START Document

January 10, 2024  •  By Christine Pasalo Norland

On Radical Openness

When I originally drafted this in December, my son and one of his close friends from school were playing in the comfort and safety of our living room, basking in the warmth and light of a nearby window. Their chatter made me smile, from the way they checked in with each other as they narrated the Super Mario Bros. x Minecraft story they were actively imagining, to the "puhkkkssssh!" sound effects they sputtered as they acted out their collaborative story with LEGOs.


I wish this for more children. Palestinian children. Congolese children. Sudanese children. Uyghur children. Haitian children. Bangladeshi children. Native Hawaiian children. Children in the so-called U.S. and everywhere experiencing homelessness and food insecurity. Children everywhere who are harassed by cops or the military. I wish them the ability to trust that they have a home, trust that food and water is always available to them, trust that they don't have to forego playtime to earn income for their family, trust that they won't be threatened or killed at any moment.


How do I help manifest this wish? It requires looking inward. 


NAMING WHAT'S BEEN HANDED DOWN

In Notes of a Native Son, James Baldwin wrote that "the formula created by the necessity to find a lie more palatable than the truth has been handed down and memorized and persists yet with a terrible power."


It's easy to judge others for relying on palatable lies in order to operate outside of accountability, but it's more pertinent that I look within myself to see how I've practiced it. The global events of the past few months have called me in because while these injustices that are built upon extraction, occupation, and settler colonialism have been a revelation to me, they aren't to those long oppressed by them. If I expect to root what I do and write in reclamation and resistance, it's on me to admit that the taxes I pay, as well as my consumer choices and habits, have prolonged the oppression of Palestine and the Congo. I must admit that I'm a settler in an ongoing occupation of Kumeyaay lands. I must admit to my passive role in enabling disembodiment and subjugation, then work to undo what I've been conditioned to hold up.

END Document

Continue the essay on radical openness from its last sentence onward. The listing after this essay on radical openness is not needed.

START Dataset excerpt

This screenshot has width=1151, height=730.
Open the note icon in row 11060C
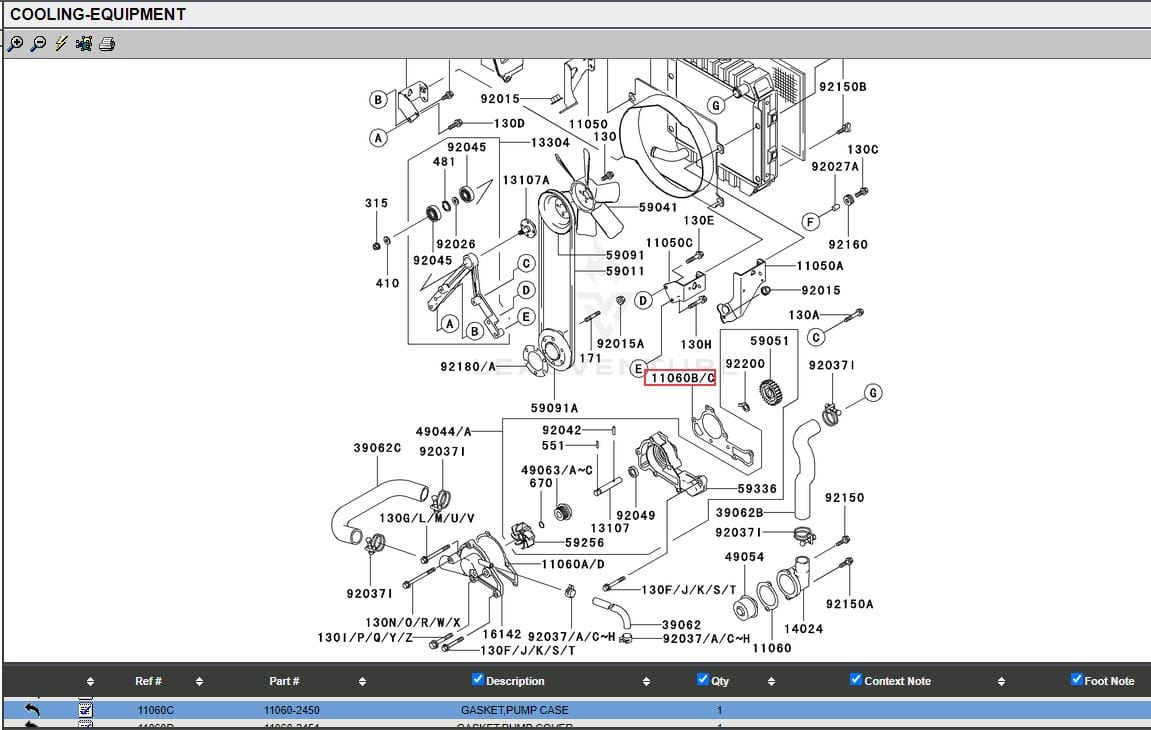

END Dataset excerpt

## Exercise result
On January 9, Disney and Marvel released Echo, a live-action series centering a deaf Cheyenne and Latiné American character of the same name. Leading up to its release was a promotional poster featuring "Echo" spelled in American Sign Language (ASL). From a diversity standpoint, the series and poster is progress. Never before in Disney's history has it centered a story on a deaf character. Never before in Disney's history has any of its marketing materials featured hands spelling out words in ASL.


Yet, Disney is also a corporation that operates on occupied Tongva lands and is led by a CEO who pledged $2 million of the company's profits for humanitarian aid out of sympathy for Israel, an apartheid nation-state funded by U.S. tax dollars that is presently laying siege and genocide to Palestinians in Gaza, the West Bank, and East Jerusalem so as to conquer Palestine. Al Jazeera has reported on the impact of the bombardment on disabled Gazans, with particular focus on deaf Gazans–how deaf Gazans are especially vulnerable because they must rely on relatives and others who can sign to communicate current evacuation orders and news, nearby gunfire, nearby drones and bombings, or the approach of Israeli tanks and other armed vehicles. 

Disney/Marvel is also moving forward with Captain America: New World Order, a film set to release in 2025 and appears to align Sam Wilson's Captain America with Sabra, an Israeli American superhero originally introduced in 1981 in issue #256 of The Incredible Hulk. Since Disney/Marvel announced Sabra's inclusion in the Marvel Cinematic Universe (MCU) in 2022, stating that the film will "take a new approach with the character for today’s audience," Palestinian voices in film and the arts have called the creative choice problematic.


"[Throughout] Sabra’s tenure as a superhero [in the comics], her racist attitudes towards Arab characters doesn’t waver, even though it isn’t as overt," wrote Tariq Raouf in the article "Why Marvel's Sabra Shouldn't Be in the MCU," published on The Nerdist in September 2022. "For Palestinian people, Sabra isn’t the name of some hummus brand or a hero they admire. It’s where the murder of thousands of people took place. And Sabra is where over 12,000 people still live today while fighting for their political and civil rights. It’s laughable that Marvel thinks any 'new approach' to this superhero would ease this generational pain."


A coalition of Palestinian film and arts organizations shared similar concerns in an open letter published on BDSMovement.net in April 2023.


"The character’s backstory includes working for the Israeli government and occupation forces," states the letter, which is signed by 29 organizations including The Freedom Theatre, a landmark theatre and cultural center in Jenin refugee camp in the West Bank that was recently raided and vandalized by Israeli soldiers and whose main directors were arrested, one of whom is still in detention.


"By reviving this racist character in any form, Marvel is promoting Israel’s brutal oppression of Palestinians," the letter continues. "Principled filmgoers would have boycotted a movie featuring a superhero that represented the South African apartheid regime. Likewise, we urge conscientious audiences worldwide to join us in boycotting Captain America: New World Order, and standing up for freedom, justice and equality."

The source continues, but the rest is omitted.